◆ THINGS TO DO
A - In the osimertinib trial report, what was the median duration of response?
B - Continue the report on the osimertinib lung cancer trial from where it stops.

◆ TEXT SECTION
◇ ◇ ◇ ◇
Osimertinib Shows Activity in Pretreated EGFR Thr790Met–Positive Advanced NSCLC


Key Points

  • Osimertinib produced response in 70% of evaluable patients with EGFR tyrosine kinase inhibitor–pretreated EGFR T790M–positive advanced NSCLC.
  • A total of 48% of patients remained in response at 12 months.

In a phase II trial reported in The Lancet Oncology, Goss et al found that osimertinib produced a high response rate in EGFR tyrosine kinase inhibitor–pretreated EGFR Thr790Met (T790M)–positive advanced non–small cell lung cancer (NSCLC). Osimertinib is an EGFR tyrosine kinase inhibitor selective for EGFR tyrosine kinase inhibitor–sensitizing mutations and the EGFR T790M resistance mutation. The study supported the accelerated approval of osimertinib in this indication in November 2015.

In the study, 199 evaluable patients with stage IIIB/IV EGFR T790M–positive NSCLC progressing after previous EGFR tyrosine kinase inhibitor therapy received osimertinib at 80 mg orally once daily. Treatment could continue beyond disease progression if clinical benefit was observed. Patients with asymptomatic stable central nervous system (CNS) metastases not requiring steroids were eligible for the study. The primary endpoint was objective response on blinded independent central review. The study is ongoing, and patients are still receiving treatment. As of data cutoff in November 2015, 122 patients (58%) remained on treatment.

Response Rate

Median duration of follow-up was 13.0 months. Objective response was observed in 140 patients (70%, 95% confidence interval [CI] = 64%–77%) of 199 patients, including a confirmed complete response in 6 patients (3%). Median duration of response was 11.4 months (95% CI = 9.0 months to not calculable). The proportion of patients remaining in response was 76% at 6 months, 59% at 9 months, and 48% at 12 months. Median progression-free survival was 9.9 months, with rates of 71% at 6 months, 56% at 9 months, and 44% at 12 months.
◇ ◇ ◇ ◇
◆ DATASET CONTENT
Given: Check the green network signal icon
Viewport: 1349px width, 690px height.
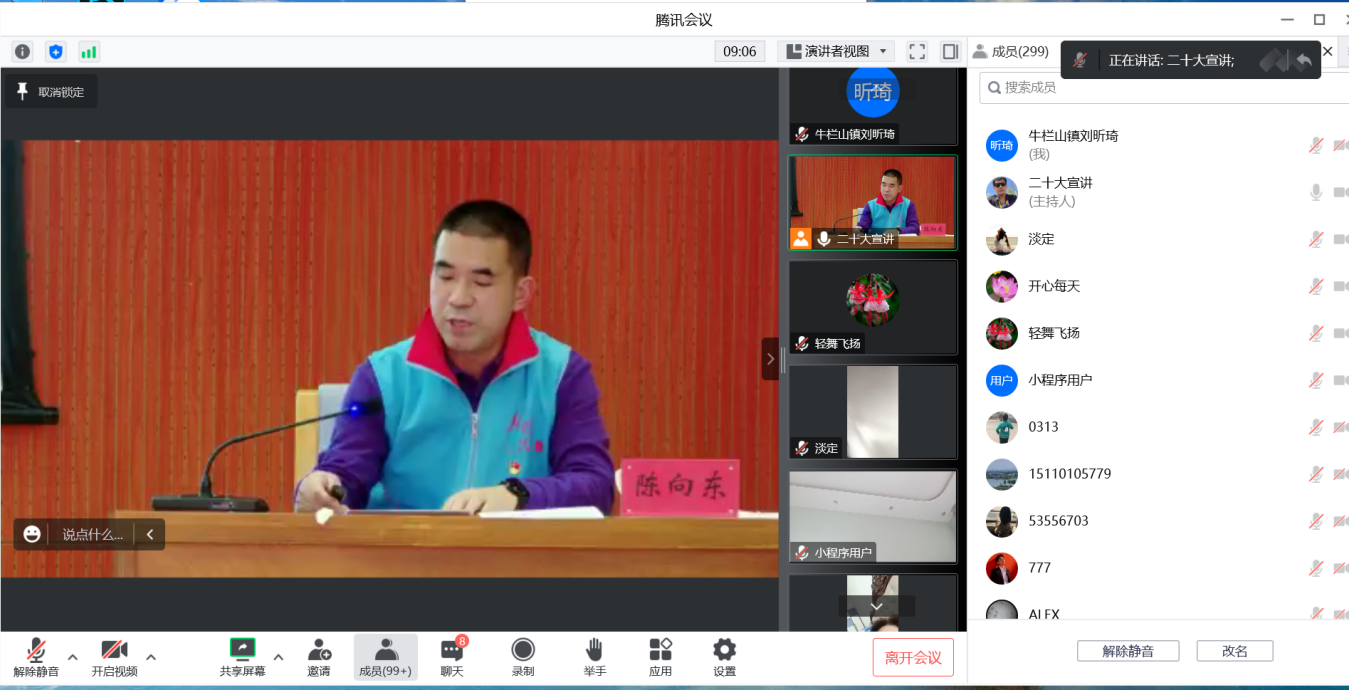Looking at the screenshot, I should pyautogui.click(x=89, y=51).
◇ ◇ ◇ ◇
◆ EXERCISE RESPONSES
A - 11.4 months.

B -
Adverse Events

The most common grade 3 or 4 adverse events were pulmonary embolism (3%); prolonged QT interval (2%); decreased neutrophil count (2%); and anemia, dyspnea, hyponatremia, increased alanine transaminase, and thrombocytopenia (1% each). Adverse events led to dose reduction in 3% and treatment discontinuation in 5% (due to pneumonitis in 2 patients). Serious adverse events occurred in 25% patients, with 5% considered possibly related to treatment. Adverse events led to death in seven patients, with one (due to interstitial lung disease) considered possibly related to treatment.

The investigators concluded: “Osimertinib showed clinical activity with manageable side effects in patients with EGFR Thr790Met-positive NSCLC. Therefore, osimertinib could be a suitable treatment for patients with EGFR Thr790Met-positive disease who have progressed on an EGFR tyrosine-kinase inhibitor.”

The study was funded by AstraZeneca.

Glenwood Goss, MD, of The Ottawa Hospital Cancer Centre, University of Ottawa, is the corresponding author of The Lancet Oncology article.